L’occupation japonaise a duré de 1942 à 1945 et a entrainé des famines épouvantables, avec un nombre de morts à peu près identique à ceux de la période coloniale. Les troupes autochtones ont été formées par les Japonais contre les Hollandais. Emerge alors un leader charismatique, Soekarno qui proclame l’indépendance le 17 août 1945 (bien que l’indépendance réelle ne soit acquise qu’en décembre 1949).
L’Indonésie actuelle (appelée « Indes orientales néerlandaises » jusqu’en 1949) a été créée par les Hollandais, mais elle s’est aussi créée contre eux.
Un Etat pluriethnique avec 5 religions officielles
Sur une superficie à peu près identique à celle de l’Europe, on compte 15 000 îles, des centaines de langues. La langue la plus parlée est le javanais, mais elle est aussi la plus difficile. La langue nationale choisie a été celle que parlaient les commerçants malais : le Bahasa indonésia. Ce fut un élément d’unification de la République moderne.
Ce pays dispose de multiples ressources (hydrocarbures, minerais divers -notamment nickel, manganèse, tungstène-, huile de palme, bois exporté en quantités croissantes vers la Chine), mais Sukarno n’a pas été capable d’en faire une grande puissance économique. Il s’est surtout intéressé à la politique, et a essayé de faire vivre ensemble les trois grands partis : nationalistes (PNI), communistes (PKI) et musulmans (NU). Mais ce fut un échec, et, à la suited’une tentative de coup d’Etat par les communistes (GESTAPU) le 30 septembre 1965, la réaction des militaires menés par Suharto, a entraîné une guerre civile qui a fait plusieurs centaines de milliers de morts. Au plan international, cela a entraîné, pour quelques vingt-cinq ans, la rupture des relations diplomatiques avec la Chine, accusée d’avoir soutenu le PKI.

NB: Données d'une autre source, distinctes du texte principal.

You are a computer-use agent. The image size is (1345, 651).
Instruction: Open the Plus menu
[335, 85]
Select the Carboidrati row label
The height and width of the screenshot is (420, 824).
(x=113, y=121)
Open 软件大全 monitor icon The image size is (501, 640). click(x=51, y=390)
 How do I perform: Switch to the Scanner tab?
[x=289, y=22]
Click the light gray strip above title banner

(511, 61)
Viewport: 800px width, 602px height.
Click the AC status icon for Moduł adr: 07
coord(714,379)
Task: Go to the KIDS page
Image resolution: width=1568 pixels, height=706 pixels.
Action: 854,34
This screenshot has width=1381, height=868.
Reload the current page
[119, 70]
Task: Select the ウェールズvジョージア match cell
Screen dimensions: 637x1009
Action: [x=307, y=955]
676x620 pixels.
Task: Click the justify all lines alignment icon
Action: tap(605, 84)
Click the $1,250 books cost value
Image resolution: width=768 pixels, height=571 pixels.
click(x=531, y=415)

Avec Suharto, l’Indonésie s’est dotée d’une économie prospère, mais ce n’était pas un modèle de démocratie. La crise économique asiatique de 1998 a entraîné son remplacement par son ancien Ministre d’Etat, Habibie, un ancien ingénieur en aéronautique (qui a travaillé notamment pour Messerschmitt), lui-même remplacé après un an et demi, par Abdurrahman Wahid, alias Gus Dur (atteint de cécité). Un système démocratique se met en place et les élections présidentielles suivantes sont validées internationalement : Megawati (fille de Soekarno) est présidente de 2001 à 2004, puis le Général Yudhoyono de 2004 à 2014.
Le gouvernement actuel
Jokowi, actuel Président élu après Yudhoyono en 2014, réélu en 2019, a été populaire dans un premier temps. Le pays a connu un développement appréciable. En 2022 : croissance de 5,3%, PIB à 1,3 milliards d’Euros, diminution du chômage (inférieur à 5%). Mais une certaine « folie des grandeurs » s’est notamment traduite par le projet de nouvelle capitale.
Jakarta a été créée par les Hollandais avec 300 000 habitants. Aujourd’hui avec 13 millions, elle est devenue « invivable ». D’où la décision de déménager la capitale dans un point plus central, à Nusantara (le nom signifie « archipel ») à l’est de Bornéo, ce qui a entraîné une vaste déforestation. Ce choix sera-t-il remis en cause par le nouveau Président qui serait hostile au projet [2]?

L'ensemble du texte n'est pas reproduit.